*Listed entries*:
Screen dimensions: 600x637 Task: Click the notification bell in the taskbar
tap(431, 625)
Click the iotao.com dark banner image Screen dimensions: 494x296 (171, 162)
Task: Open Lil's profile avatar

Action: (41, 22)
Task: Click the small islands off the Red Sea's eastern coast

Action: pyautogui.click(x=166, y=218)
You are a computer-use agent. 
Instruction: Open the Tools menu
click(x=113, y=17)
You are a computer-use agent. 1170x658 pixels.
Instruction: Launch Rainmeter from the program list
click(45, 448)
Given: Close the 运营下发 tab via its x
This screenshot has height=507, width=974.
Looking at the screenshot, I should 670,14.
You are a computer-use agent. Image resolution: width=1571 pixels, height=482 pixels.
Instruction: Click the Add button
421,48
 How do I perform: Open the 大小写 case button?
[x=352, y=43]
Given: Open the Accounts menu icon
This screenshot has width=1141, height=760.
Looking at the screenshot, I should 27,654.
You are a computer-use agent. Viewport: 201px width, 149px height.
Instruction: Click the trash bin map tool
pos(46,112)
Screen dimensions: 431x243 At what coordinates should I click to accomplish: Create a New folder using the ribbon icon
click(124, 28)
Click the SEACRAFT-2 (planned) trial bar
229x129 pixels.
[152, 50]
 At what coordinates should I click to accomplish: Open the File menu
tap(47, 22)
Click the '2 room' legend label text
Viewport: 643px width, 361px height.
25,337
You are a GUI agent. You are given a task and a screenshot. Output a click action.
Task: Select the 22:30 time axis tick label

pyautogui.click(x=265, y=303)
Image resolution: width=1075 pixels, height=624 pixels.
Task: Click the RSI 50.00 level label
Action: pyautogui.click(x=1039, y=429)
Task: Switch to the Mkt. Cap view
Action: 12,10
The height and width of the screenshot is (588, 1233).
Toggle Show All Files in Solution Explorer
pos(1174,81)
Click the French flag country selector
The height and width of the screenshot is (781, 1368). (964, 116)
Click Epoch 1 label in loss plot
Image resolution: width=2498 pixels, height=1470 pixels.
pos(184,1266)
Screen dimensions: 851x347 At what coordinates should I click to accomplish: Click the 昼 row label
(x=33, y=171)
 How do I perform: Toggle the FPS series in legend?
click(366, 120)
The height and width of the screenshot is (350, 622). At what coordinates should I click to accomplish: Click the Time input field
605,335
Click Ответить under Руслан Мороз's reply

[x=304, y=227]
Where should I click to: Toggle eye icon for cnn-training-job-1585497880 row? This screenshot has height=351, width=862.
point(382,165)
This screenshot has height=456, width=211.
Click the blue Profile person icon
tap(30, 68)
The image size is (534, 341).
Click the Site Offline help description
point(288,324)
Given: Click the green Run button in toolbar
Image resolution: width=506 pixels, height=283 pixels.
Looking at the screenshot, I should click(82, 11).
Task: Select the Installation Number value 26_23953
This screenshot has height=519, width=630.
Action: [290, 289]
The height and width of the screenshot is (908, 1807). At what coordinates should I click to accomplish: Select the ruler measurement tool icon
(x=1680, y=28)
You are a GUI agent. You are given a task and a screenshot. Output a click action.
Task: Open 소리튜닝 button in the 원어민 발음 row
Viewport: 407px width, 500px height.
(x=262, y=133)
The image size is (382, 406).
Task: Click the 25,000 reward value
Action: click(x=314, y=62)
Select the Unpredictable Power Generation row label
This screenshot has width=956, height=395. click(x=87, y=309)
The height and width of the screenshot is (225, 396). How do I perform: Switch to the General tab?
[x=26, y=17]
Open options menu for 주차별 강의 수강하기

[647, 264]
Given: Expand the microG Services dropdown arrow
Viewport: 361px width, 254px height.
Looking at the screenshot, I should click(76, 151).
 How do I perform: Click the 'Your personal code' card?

*Exercise details*:
Quote every line of the listing above, unchanged.

*Answer in full*:
Screen dimensions: 600x637 Task: Click the notification bell in the taskbar
tap(431, 625)
Click the iotao.com dark banner image Screen dimensions: 494x296 (171, 162)
Task: Open Lil's profile avatar

Action: (41, 22)
Task: Click the small islands off the Red Sea's eastern coast

Action: pyautogui.click(x=166, y=218)
You are a computer-use agent. 
Instruction: Open the Tools menu
click(x=113, y=17)
You are a computer-use agent. 1170x658 pixels.
Instruction: Launch Rainmeter from the program list
click(45, 448)
Given: Close the 运营下发 tab via its x
This screenshot has height=507, width=974.
Looking at the screenshot, I should 670,14.
You are a computer-use agent. Image resolution: width=1571 pixels, height=482 pixels.
Instruction: Click the Add button
421,48
 How do I perform: Open the 大小写 case button?
[x=352, y=43]
Given: Open the Accounts menu icon
This screenshot has width=1141, height=760.
Looking at the screenshot, I should 27,654.
You are a computer-use agent. Viewport: 201px width, 149px height.
Instruction: Click the trash bin map tool
pos(46,112)
Screen dimensions: 431x243 At what coordinates should I click to accomplish: Create a New folder using the ribbon icon
click(124, 28)
Click the SEACRAFT-2 (planned) trial bar
229x129 pixels.
[152, 50]
 At what coordinates should I click to accomplish: Open the File menu
tap(47, 22)
Click the '2 room' legend label text
Viewport: 643px width, 361px height.
25,337
You are a GUI agent. You are given a task and a screenshot. Output a click action.
Task: Select the 22:30 time axis tick label

pyautogui.click(x=265, y=303)
Image resolution: width=1075 pixels, height=624 pixels.
Task: Click the RSI 50.00 level label
Action: pyautogui.click(x=1039, y=429)
Task: Switch to the Mkt. Cap view
Action: 12,10
The height and width of the screenshot is (588, 1233).
Toggle Show All Files in Solution Explorer
pos(1174,81)
Click the French flag country selector
The height and width of the screenshot is (781, 1368). (964, 116)
Click Epoch 1 label in loss plot
Image resolution: width=2498 pixels, height=1470 pixels.
pos(184,1266)
Screen dimensions: 851x347 At what coordinates should I click to accomplish: Click the 昼 row label
(x=33, y=171)
 How do I perform: Toggle the FPS series in legend?
click(366, 120)
The height and width of the screenshot is (350, 622). At what coordinates should I click to accomplish: Click the Time input field
605,335
Click Ответить under Руслан Мороз's reply

[x=304, y=227]
Where should I click to: Toggle eye icon for cnn-training-job-1585497880 row? This screenshot has height=351, width=862.
point(382,165)
This screenshot has height=456, width=211.
Click the blue Profile person icon
tap(30, 68)
The image size is (534, 341).
Click the Site Offline help description
point(288,324)
Given: Click the green Run button in toolbar
Image resolution: width=506 pixels, height=283 pixels.
Looking at the screenshot, I should click(82, 11).
Task: Select the Installation Number value 26_23953
This screenshot has height=519, width=630.
Action: [290, 289]
The height and width of the screenshot is (908, 1807). At what coordinates should I click to accomplish: Select the ruler measurement tool icon
(x=1680, y=28)
You are a GUI agent. You are given a task and a screenshot. Output a click action.
Task: Open 소리튜닝 button in the 원어민 발음 row
Viewport: 407px width, 500px height.
(x=262, y=133)
The image size is (382, 406).
Task: Click the 25,000 reward value
Action: click(x=314, y=62)
Select the Unpredictable Power Generation row label
This screenshot has width=956, height=395. click(x=87, y=309)
The height and width of the screenshot is (225, 396). How do I perform: Switch to the General tab?
[x=26, y=17]
Open options menu for 주차별 강의 수강하기

[647, 264]
Given: Expand the microG Services dropdown arrow
Viewport: 361px width, 254px height.
Looking at the screenshot, I should click(76, 151).
 How do I perform: Click the 'Your personal code' card?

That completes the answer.